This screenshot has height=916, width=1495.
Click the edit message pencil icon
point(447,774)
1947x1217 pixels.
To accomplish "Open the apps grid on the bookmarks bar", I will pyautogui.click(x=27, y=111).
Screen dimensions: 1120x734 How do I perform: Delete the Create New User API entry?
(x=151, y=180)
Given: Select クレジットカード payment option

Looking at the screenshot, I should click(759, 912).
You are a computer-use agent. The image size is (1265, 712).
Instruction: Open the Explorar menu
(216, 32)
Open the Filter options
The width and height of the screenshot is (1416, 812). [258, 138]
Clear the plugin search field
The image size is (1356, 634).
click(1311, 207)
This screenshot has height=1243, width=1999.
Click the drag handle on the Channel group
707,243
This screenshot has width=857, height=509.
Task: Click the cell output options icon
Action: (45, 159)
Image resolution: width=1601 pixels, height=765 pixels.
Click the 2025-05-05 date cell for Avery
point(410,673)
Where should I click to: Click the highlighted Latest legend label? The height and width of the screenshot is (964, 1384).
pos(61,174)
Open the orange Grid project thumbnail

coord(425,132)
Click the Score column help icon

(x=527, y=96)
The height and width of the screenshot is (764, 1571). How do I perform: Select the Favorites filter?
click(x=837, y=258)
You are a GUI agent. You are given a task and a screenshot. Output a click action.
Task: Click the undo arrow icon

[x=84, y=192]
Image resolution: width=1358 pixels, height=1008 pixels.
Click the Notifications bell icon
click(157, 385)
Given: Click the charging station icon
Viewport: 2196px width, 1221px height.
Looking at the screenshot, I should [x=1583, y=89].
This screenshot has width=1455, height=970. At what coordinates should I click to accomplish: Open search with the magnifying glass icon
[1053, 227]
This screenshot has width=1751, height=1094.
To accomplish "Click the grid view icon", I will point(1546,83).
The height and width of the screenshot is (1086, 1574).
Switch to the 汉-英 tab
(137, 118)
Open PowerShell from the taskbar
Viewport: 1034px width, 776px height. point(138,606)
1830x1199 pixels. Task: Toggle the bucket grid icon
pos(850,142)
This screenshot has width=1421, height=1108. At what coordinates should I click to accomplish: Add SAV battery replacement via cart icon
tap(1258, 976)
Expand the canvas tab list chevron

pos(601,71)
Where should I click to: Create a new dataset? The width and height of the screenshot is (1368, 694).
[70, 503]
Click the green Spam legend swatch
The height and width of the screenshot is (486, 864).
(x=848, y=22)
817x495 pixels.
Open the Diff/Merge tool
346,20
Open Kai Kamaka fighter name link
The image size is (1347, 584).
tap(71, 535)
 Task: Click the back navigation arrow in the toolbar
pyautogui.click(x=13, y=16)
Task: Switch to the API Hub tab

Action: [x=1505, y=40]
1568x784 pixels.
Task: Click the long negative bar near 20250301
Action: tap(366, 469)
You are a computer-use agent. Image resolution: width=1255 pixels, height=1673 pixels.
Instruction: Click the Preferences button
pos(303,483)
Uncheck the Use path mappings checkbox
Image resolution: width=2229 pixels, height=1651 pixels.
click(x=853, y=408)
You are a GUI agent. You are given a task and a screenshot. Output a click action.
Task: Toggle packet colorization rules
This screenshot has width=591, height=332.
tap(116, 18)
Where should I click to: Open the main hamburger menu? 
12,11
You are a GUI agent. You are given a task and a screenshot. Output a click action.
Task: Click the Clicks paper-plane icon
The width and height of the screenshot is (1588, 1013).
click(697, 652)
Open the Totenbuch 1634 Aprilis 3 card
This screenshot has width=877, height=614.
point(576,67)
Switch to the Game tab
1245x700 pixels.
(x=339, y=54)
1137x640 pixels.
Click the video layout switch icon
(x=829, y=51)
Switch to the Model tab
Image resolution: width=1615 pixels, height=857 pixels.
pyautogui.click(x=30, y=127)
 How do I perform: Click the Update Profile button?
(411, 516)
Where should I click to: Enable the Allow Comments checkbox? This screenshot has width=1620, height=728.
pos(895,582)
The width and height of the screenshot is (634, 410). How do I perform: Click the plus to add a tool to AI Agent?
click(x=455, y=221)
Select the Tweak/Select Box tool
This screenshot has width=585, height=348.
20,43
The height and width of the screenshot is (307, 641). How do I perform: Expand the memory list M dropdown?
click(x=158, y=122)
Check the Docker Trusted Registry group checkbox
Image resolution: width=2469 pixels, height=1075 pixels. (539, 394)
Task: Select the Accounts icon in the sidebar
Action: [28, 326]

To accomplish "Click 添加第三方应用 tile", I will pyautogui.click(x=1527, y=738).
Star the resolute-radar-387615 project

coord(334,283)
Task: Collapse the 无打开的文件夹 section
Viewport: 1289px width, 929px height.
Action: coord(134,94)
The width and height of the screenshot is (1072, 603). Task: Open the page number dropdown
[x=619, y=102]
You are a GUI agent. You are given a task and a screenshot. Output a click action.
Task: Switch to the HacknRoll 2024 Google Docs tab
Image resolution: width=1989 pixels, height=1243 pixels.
-.-.-
Problem to solve | Transcribe the material above in full, keeping every word.

Exercise answer |
This screenshot has height=916, width=1495.
Click the edit message pencil icon
point(447,774)
1947x1217 pixels.
To accomplish "Open the apps grid on the bookmarks bar", I will pyautogui.click(x=27, y=111).
Screen dimensions: 1120x734 How do I perform: Delete the Create New User API entry?
(x=151, y=180)
Given: Select クレジットカード payment option

Looking at the screenshot, I should click(759, 912).
You are a computer-use agent. The image size is (1265, 712).
Instruction: Open the Explorar menu
(216, 32)
Open the Filter options
The width and height of the screenshot is (1416, 812). [258, 138]
Clear the plugin search field
The image size is (1356, 634).
click(1311, 207)
This screenshot has height=1243, width=1999.
Click the drag handle on the Channel group
707,243
This screenshot has width=857, height=509.
Task: Click the cell output options icon
Action: (45, 159)
Image resolution: width=1601 pixels, height=765 pixels.
Click the 2025-05-05 date cell for Avery
point(410,673)
Where should I click to: Click the highlighted Latest legend label? The height and width of the screenshot is (964, 1384).
pos(61,174)
Open the orange Grid project thumbnail

coord(425,132)
Click the Score column help icon

(x=527, y=96)
The height and width of the screenshot is (764, 1571). How do I perform: Select the Favorites filter?
click(x=837, y=258)
You are a GUI agent. You are given a task and a screenshot. Output a click action.
Task: Click the undo arrow icon

[x=84, y=192]
Image resolution: width=1358 pixels, height=1008 pixels.
Click the Notifications bell icon
click(157, 385)
Given: Click the charging station icon
Viewport: 2196px width, 1221px height.
Looking at the screenshot, I should [x=1583, y=89].
This screenshot has width=1455, height=970. At what coordinates should I click to accomplish: Open search with the magnifying glass icon
[1053, 227]
This screenshot has width=1751, height=1094.
To accomplish "Click the grid view icon", I will point(1546,83).
The height and width of the screenshot is (1086, 1574).
Switch to the 汉-英 tab
(137, 118)
Open PowerShell from the taskbar
Viewport: 1034px width, 776px height. point(138,606)
1830x1199 pixels. Task: Toggle the bucket grid icon
pos(850,142)
This screenshot has width=1421, height=1108. At what coordinates should I click to accomplish: Add SAV battery replacement via cart icon
tap(1258, 976)
Expand the canvas tab list chevron

pos(601,71)
Where should I click to: Create a new dataset? The width and height of the screenshot is (1368, 694).
[70, 503]
Click the green Spam legend swatch
The height and width of the screenshot is (486, 864).
(x=848, y=22)
817x495 pixels.
Open the Diff/Merge tool
346,20
Open Kai Kamaka fighter name link
The image size is (1347, 584).
tap(71, 535)
 Task: Click the back navigation arrow in the toolbar
pyautogui.click(x=13, y=16)
Task: Switch to the API Hub tab

Action: [x=1505, y=40]
1568x784 pixels.
Task: Click the long negative bar near 20250301
Action: tap(366, 469)
You are a computer-use agent. Image resolution: width=1255 pixels, height=1673 pixels.
Instruction: Click the Preferences button
pos(303,483)
Uncheck the Use path mappings checkbox
Image resolution: width=2229 pixels, height=1651 pixels.
click(x=853, y=408)
You are a GUI agent. You are given a task and a screenshot. Output a click action.
Task: Toggle packet colorization rules
This screenshot has width=591, height=332.
tap(116, 18)
Where should I click to: Open the main hamburger menu? 
12,11
You are a GUI agent. You are given a task and a screenshot. Output a click action.
Task: Click the Clicks paper-plane icon
The width and height of the screenshot is (1588, 1013).
click(697, 652)
Open the Totenbuch 1634 Aprilis 3 card
This screenshot has width=877, height=614.
point(576,67)
Switch to the Game tab
1245x700 pixels.
(x=339, y=54)
1137x640 pixels.
Click the video layout switch icon
(x=829, y=51)
Switch to the Model tab
Image resolution: width=1615 pixels, height=857 pixels.
pyautogui.click(x=30, y=127)
 How do I perform: Click the Update Profile button?
(411, 516)
Where should I click to: Enable the Allow Comments checkbox? This screenshot has width=1620, height=728.
pos(895,582)
The width and height of the screenshot is (634, 410). How do I perform: Click the plus to add a tool to AI Agent?
click(x=455, y=221)
Select the Tweak/Select Box tool
This screenshot has width=585, height=348.
20,43
The height and width of the screenshot is (307, 641). How do I perform: Expand the memory list M dropdown?
click(x=158, y=122)
Check the Docker Trusted Registry group checkbox
Image resolution: width=2469 pixels, height=1075 pixels. (539, 394)
Task: Select the Accounts icon in the sidebar
Action: [28, 326]

To accomplish "Click 添加第三方应用 tile", I will pyautogui.click(x=1527, y=738).
Star the resolute-radar-387615 project

coord(334,283)
Task: Collapse the 无打开的文件夹 section
Viewport: 1289px width, 929px height.
Action: coord(134,94)
The width and height of the screenshot is (1072, 603). Task: Open the page number dropdown
[x=619, y=102]
You are a GUI agent. You are given a task and a screenshot. Output a click action.
Task: Switch to the HacknRoll 2024 Google Docs tab
Image resolution: width=1989 pixels, height=1243 pixels.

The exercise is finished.